-- Start SOURCE --

VIEW ACROSS THE NAVE, CATHEDRAL, PARENZO
It was Easter Eve on the occasion of our first visit to Parenzo, and while we were studying the architecture women were constantly bringing their Easter cakes and other food to be blessed at the altar of S. Maurus in the north aisle. Later there was a Resurrection service with a fine procession, with many men and boys robed in scarlet carrying long candles. A crucifer in purple bore the capitular cross, followed by canons in violet and other officials, the bishop's coachman in a long blue buttoned coat, two little acolytes in surplices, with cloths embroidered with crosses on their shoulders and censers, deacons in dalmatics of cloth of gold, a suffragan bishop in cope of cloth of gold and a white mitre, and the bishop similarly robed. A large painted flag of red silk was carried in the procession, and two small painted figures of our Lord, one on the cross, and the other, a half-length, emergent from the tomb. The bishop, fully robed, went first into the capitular chapel and then to the chapel of the Holy Sacrament, where the dead Christ was laid out in a tomb, took the Host and brought it out, being then bareheaded beneath a canopy. The procession then filed out into the atrium, leaving it by the bishop's door at the side of the baptistery, and, passing through the street, regained the atrium by the usual entrance. The Host was then placed on the high-altar, and a kind of benediction service held, in which a fine bass sang several solos. The church was thronged by a devout crowd of both sexes and all classes.

-- End SOURCE --
-- Start PROVIDED MATERIAL --

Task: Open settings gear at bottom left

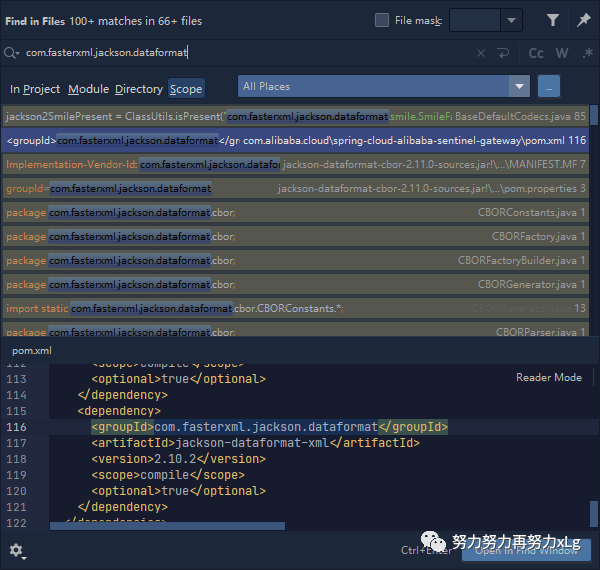Action: coord(16,551)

-- End PROVIDED MATERIAL --

- **TASKS FOR THIS EXERCISE**:
A - Please decide whether each statement agrees with the account of Easter Eve at Parenzo cathedral, answering yes or no and quoting the deciding words: (i) the Easter cakes were brought to the altar of S. Maurus in the south aisle; (ii) the bishop's coachman wore a long blue buttoned coat; (iii) the procession left the atrium by the usual entrance.
B - Write the next part of the account of Easter Eve at Parenzo cathedral, picking up after its final sentence.

- **ANSWERS IN ORDER**:
A -
(i) No: "the altar of S. Maurus in the north aisle"
(ii) Yes: "the bishop's coachman in a long blue buttoned coat"
(iii) No: "leaving it by the bishop's door at the side of the baptistery"

B -
The city was called "Julia Parentium" under the Romans, from the colony of legionaries sent by Augustus. The tribute to Rome was as much as that paid by Pola, the capital of the province. There were temples to Mars and Neptune, of which there are some remains, drums of a few of the columns and a portion of the podium and steps, now used as the lower courses of poor houses. The buildings were destroyed in the fifteenth century, the materials being used to construct the quay. The main street leading from this part of the town to the Porta a Terra may be the Via Decumana of a Roman camp. The site of the amphitheatre is indicated by the curved line of the houses built on its foundations, but there are no remains of Roman work visible. Reliefs of the tenth century are encrusted in the wall of a house on the site of the ancient church of S. Peter; and the Casa dei Santi in the Via Predol, which probably occupies part of the area of the convent and church of S. Cassiano, has two figures on brackets between the windows of the first floor, apparently late eleventh-century work. The Canonica, built in 1251, a fine piece of Romanesque domestic architecture, has six two-light windows on the first floor, and shell-headed niches round the door, with a cross and inscriptions. It was burnt in 1488, and in the eighteenth century was converted by the chapter into a store for the tithes of wine, corn, oil, and fruit, but has been restored, together with the adjoining entrance to the atrium. There are several Venetian palaces in the main street. One, of the fourteenth century, is especially fine. It has big cable string-courses and brackets of lions' heads and necks, and a large and imposing window on the first floor.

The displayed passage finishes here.